Freitag, 12. März 2010
Simuliertes Ertränken: Bush-Berater verteidigt Folter
Die Regierung von US-Präsident Obama hatte die brutalen Verhörmethode des Waterboardings als Folter definiert und verboten. Jetzt rechtfertigt der frühere Berater von Ex-Präsident Bush das Vorgehen als angemessen.
Szene aus dem Amnesty International-Film "Stuff of Life" zeigt einen "Gefangenen", bei dem simuliertes Ertränken angewendet wird.
(Foto: picture-alliance/ dpa)
Der frühere Berater des US-Präsidenten, Carl Rove, hat das simulierte Ertränken von Gefangenen verteidigt.
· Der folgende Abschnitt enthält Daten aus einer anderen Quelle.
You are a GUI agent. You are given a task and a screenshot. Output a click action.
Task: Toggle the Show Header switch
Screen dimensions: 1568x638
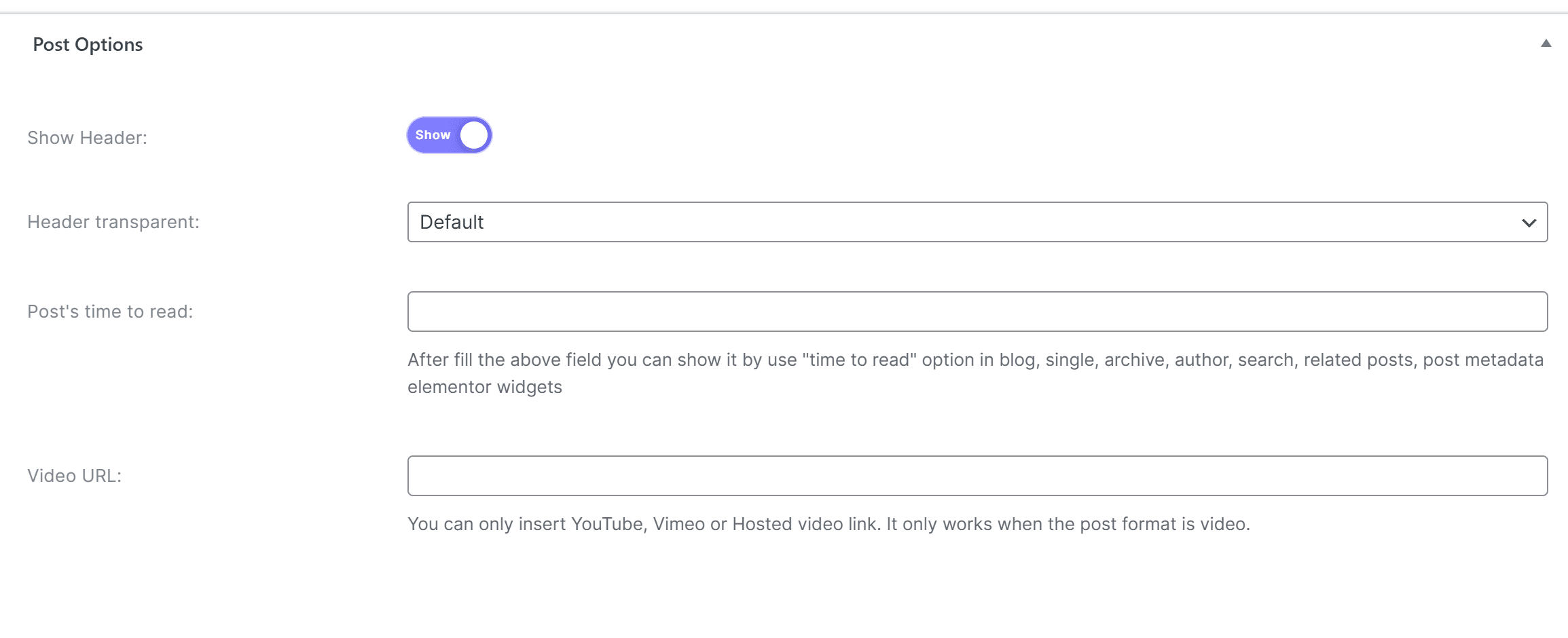(449, 135)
Das sogenannte Waterboarding sei eine angemessene Verhörmethode, die im Einklang mit dem amerikanischen Gesetz stehe, sagte der frühere enge Mitarbeiter von Ex-Präsident George W. Bush in einem Interview mit dem Sender BBC. "Ich bin stolz darauf, dass wir die Welt sicherer gemacht haben als sie war, indem wir diese Technik angewendet haben», sagte Rove.
Die Regierung von US-Präsident Barack Obama hatte die brutalen Verhörmethoden des US-Geheimdienstes, die nach den Terroranschlägen vom 11. September 2001 angewendet worden waren, kritisiert. Auch das Waterboarding wurde als Folter definiert und verboten.